Jo and I, along with several squillion other tourists, have just spent a few days in the handsome, hospitable city of Porto on the River Douro. The only disquieting aspect of this trip was the fact that the city's major product, or rather, the product which it most energetically pushes at its tourists, is a drink that neither of us remotely likes. (Though it's useful for making Cumberland Sauce, of course.) Amongst the beautiful tile-roofed warehouses on the south side of the river, where we were staying, you couldn't move for port offers with your cable car trip, with your boat trip, with your visit to the cathedral. (Think I must have invented the last one.) We finally caved in and went to a port-tasting. We lasted one sip.

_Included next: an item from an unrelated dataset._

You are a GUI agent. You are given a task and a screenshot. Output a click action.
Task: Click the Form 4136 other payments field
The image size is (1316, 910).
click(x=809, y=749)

And we found it easy to resist the temptation of several port+fado combination offers. Oh dear: port, a profoundly establishment drink, gets yoked with fado, the rebellious music of the urban underclass, and this dubious arranged marriage is presented as a tourist attraction. But perhaps in Portugal the ethos of port is different. Certainly, we saw port and motorcycling in tandem: as we sat eating breakfast in a caf at about 10am one morning, a group of twenty or so bikers arrived and downed a large round of white port before moving on. Heck.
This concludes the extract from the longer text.